Once you find a property you genuinely want, speed often matters more than waiting for the perfect moment. In active markets, well-priced properties get multiple offers within the first week. Waiting 3 weeks "to be sure" often means losing it.

Offer immediately when:

  • You've done two viewings
  • You've seen sold-price comparables
  • You know what your solicitor and broker need
  • Your DIP is current
  • You have proof-of-deposit evidence

Wait and reconsider when:

  • You're not sure about the location after multiple visits
  • The property has structural concerns you haven't assessed
  • You haven't actually worked out how much the needed repairs would cost
  • You're torn between two properties — see them both a second time

See our making an offer guide → for the offer process itself.
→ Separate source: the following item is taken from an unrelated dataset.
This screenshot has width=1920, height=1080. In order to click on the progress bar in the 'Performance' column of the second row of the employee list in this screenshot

How Long Does Property Search Take?

Genuinely varies more than any other stage. Ranges:

  • First-time buyers, flexible area, active market: 4-12 weeks
  • First-time buyers, specific area or school catchment: 3-9 months
  • Upsizers with a specific list of requirements: 6-18 months

If you've been searching 3+ months and haven't found anything, the issue is usually one of:

  • Your budget doesn't match the area — consider a slightly different area or property type
  • Your list of must-haves is too long — try prioritising just 3-5
  • You're viewing too selectively — book viewings on 70-80% of properties that match your filters, not just the 20% that look perfect in photos
  • The market is genuinely thin — in some areas and months, inventory is low and waiting is reasonable

Frequently Asked Questions

How long does it take to find a house to buy in the UK?

Most first-time buyers find a property within 4-12 weeks of actively searching. Buyers with specific requirements (school catchments, specific road, period property) typically take 3-9 months. Upsizers often take longer because their must-have list is more specific.
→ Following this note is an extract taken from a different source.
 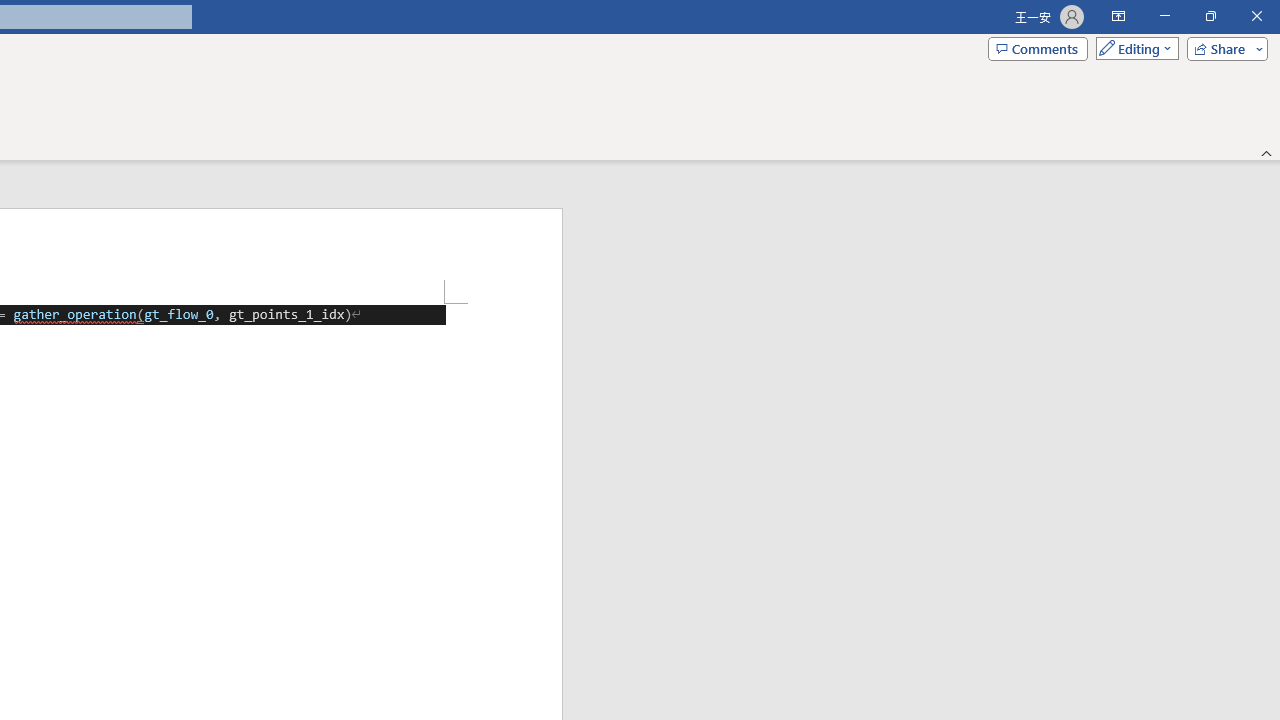 I want to click on 'Comments', so click(x=1038, y=47).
Can I make an offer without a Decision in Principle?

Technically yes, but practically no. Estate agents will almost always ask for a DIP before passing your offer to the seller. Without one, your offer ranks below those with DIPs. See our DIP guide →.
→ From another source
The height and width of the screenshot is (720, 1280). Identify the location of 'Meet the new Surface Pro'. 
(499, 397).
Should I use more than one estate agent?

Estate agents represent sellers, not you. You should register with every agent covering your target area — each has different exclusive listings. Being registered, responsive, and ready (with a DIP) means agents proactively call you about new listings before they go online.

Is Rightmove or Zoopla better?

Rightmove has more listings and is the first place most agents list. Zoopla has the same plus some exclusives and slightly better data tools. Use both — and OnTheMarket, which has agent-exclusive listings you won't see elsewhere.

What's the difference between "offers over" and "offers in the region of"?

"Offers over" (common in Scotland) means the price is a floor — the seller expects bids above that figure. "Offers in the region of" (more common in England) is flexible in both directions, typically expecting bids within 5-10% either way.

What is a chain-free property?

A chain-free property means the seller isn't dependent on buying another property to complete the sale. This is almost always faster (typically 12-16 weeks vs. 20+ weeks for long chains) and has lower collapse risk. Common sources of chain-free properties: probate sales, landlords selling rentals, and downsizers moving to rent.

Can I offer below the asking price?

Yes. Most buyers do. On a property that's been on the market 2-8 weeks, a 5-10% below-asking offer is a normal starting point. On longer-listed properties, bigger discounts are often negotiable. See our making an offer guide →.

What should I check on a property viewing?

The structural essentials (damp, cracks, roof, electrics, boiler), the layout and room sizes, the area at different times of day, parking and transport, and neighbours. Take photos and notes during each viewing — after 4-5 properties, details blur.